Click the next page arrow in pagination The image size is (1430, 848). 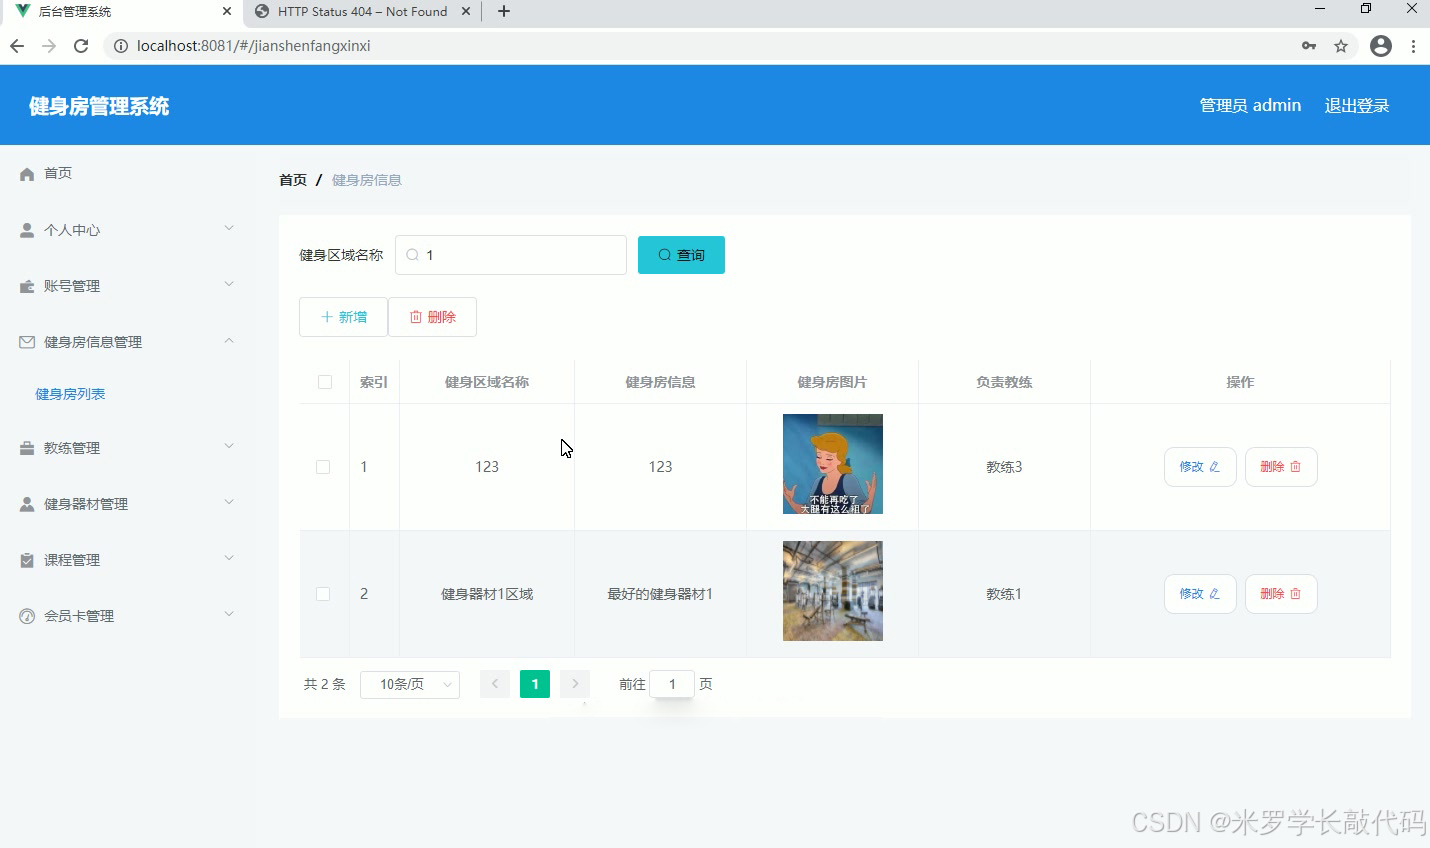[x=574, y=684]
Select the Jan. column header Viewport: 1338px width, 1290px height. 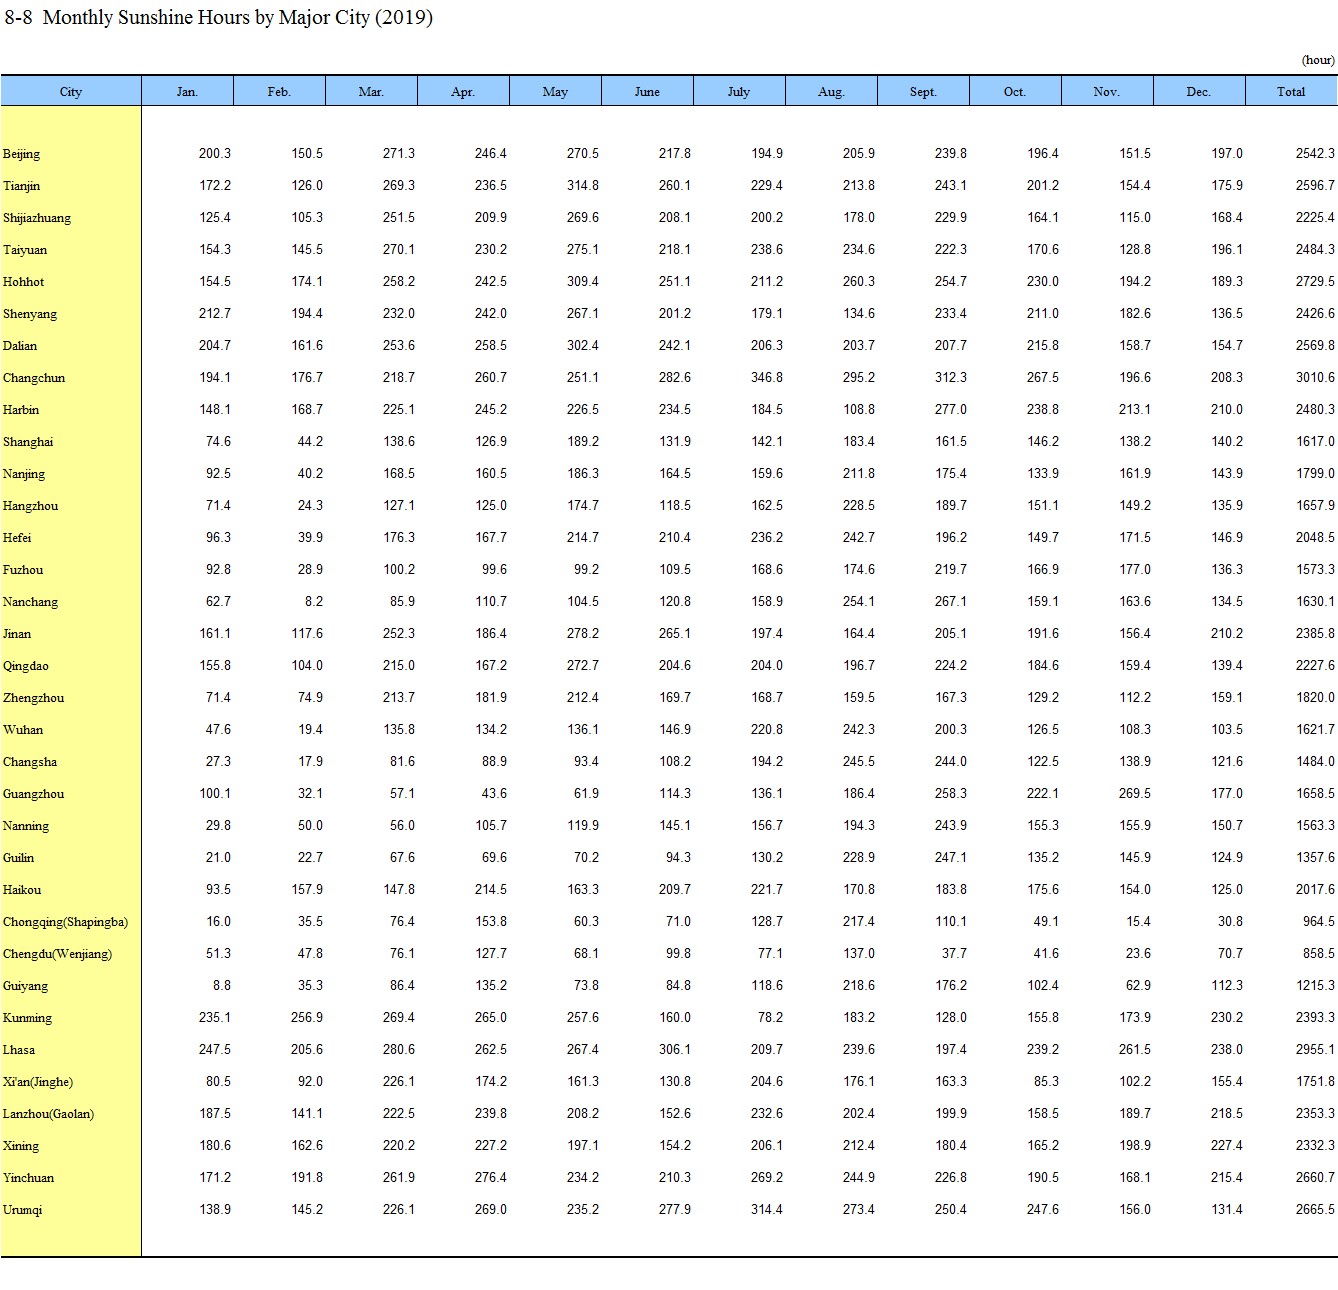(x=187, y=91)
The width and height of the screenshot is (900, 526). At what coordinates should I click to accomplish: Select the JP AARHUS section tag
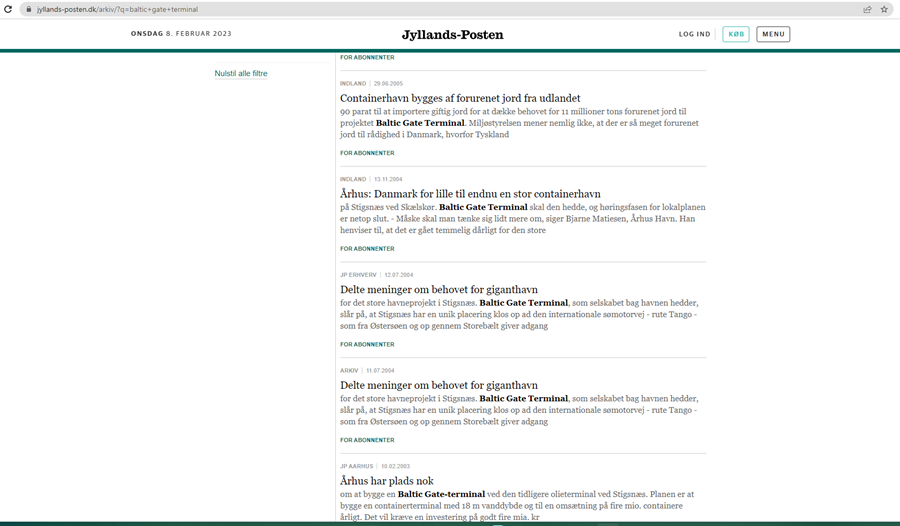[356, 466]
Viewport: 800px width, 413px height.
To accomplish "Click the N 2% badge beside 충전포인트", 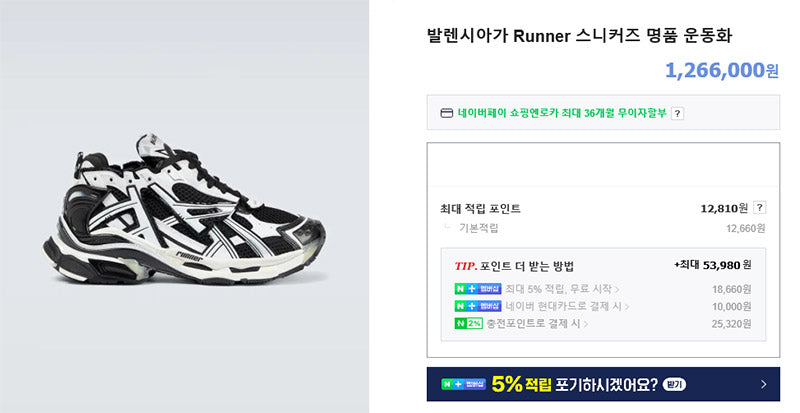I will tap(468, 323).
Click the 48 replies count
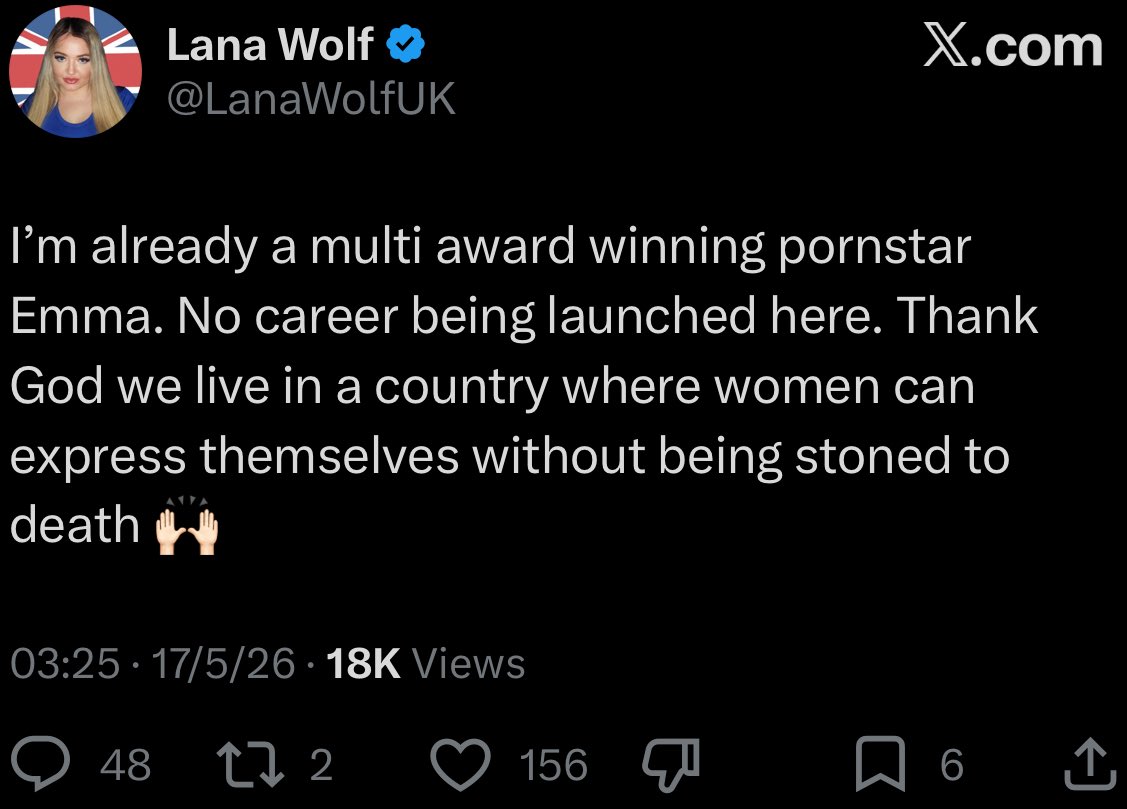The image size is (1127, 809). 125,764
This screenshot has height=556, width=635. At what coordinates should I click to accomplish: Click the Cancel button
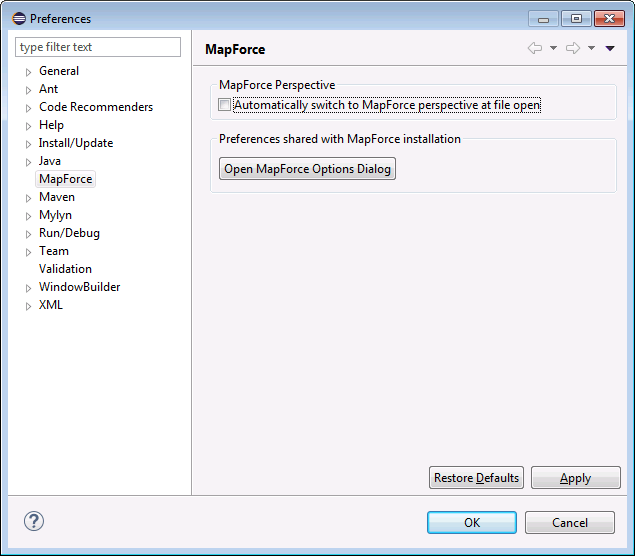point(569,522)
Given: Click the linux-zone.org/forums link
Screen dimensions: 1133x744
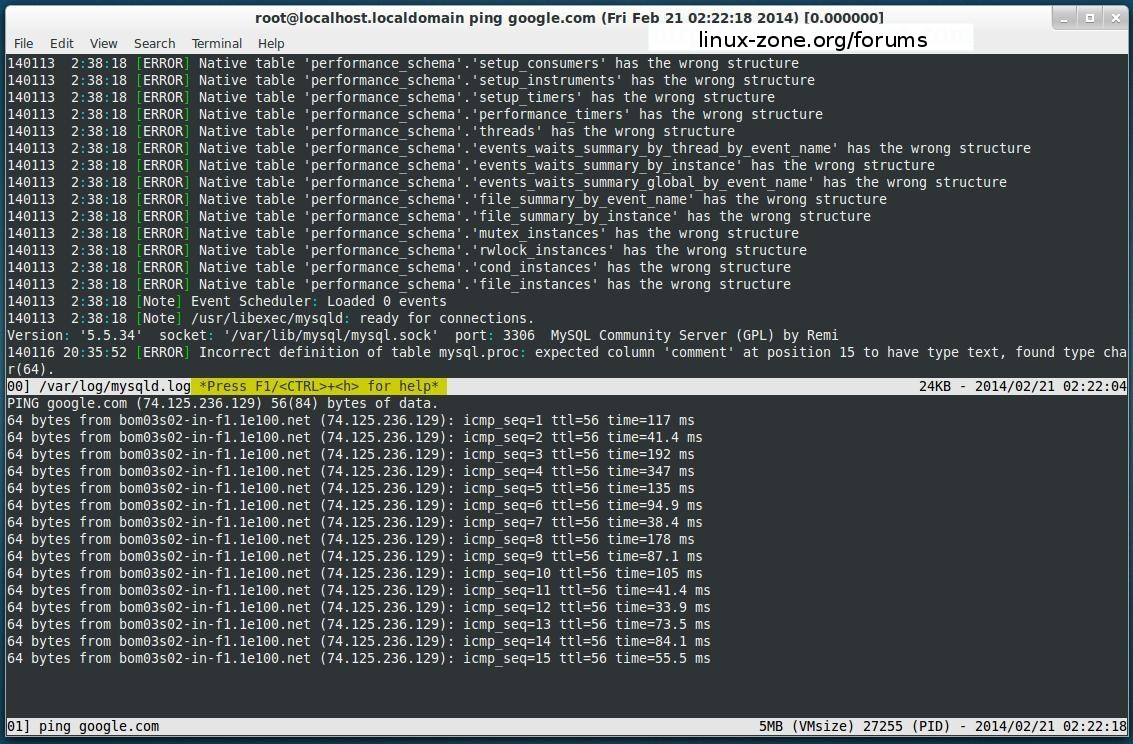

Activity:
Retype the lines from the one containing "This screenshot has" down to the last line of the records, both included, exactly and nothing more. Pictures stay out.

Task output:
This screenshot has height=556, width=635. At what coordinates should I click to accomplish: Click the Cancel button
point(569,522)
Given: Click the linux-zone.org/forums link
Screen dimensions: 1133x744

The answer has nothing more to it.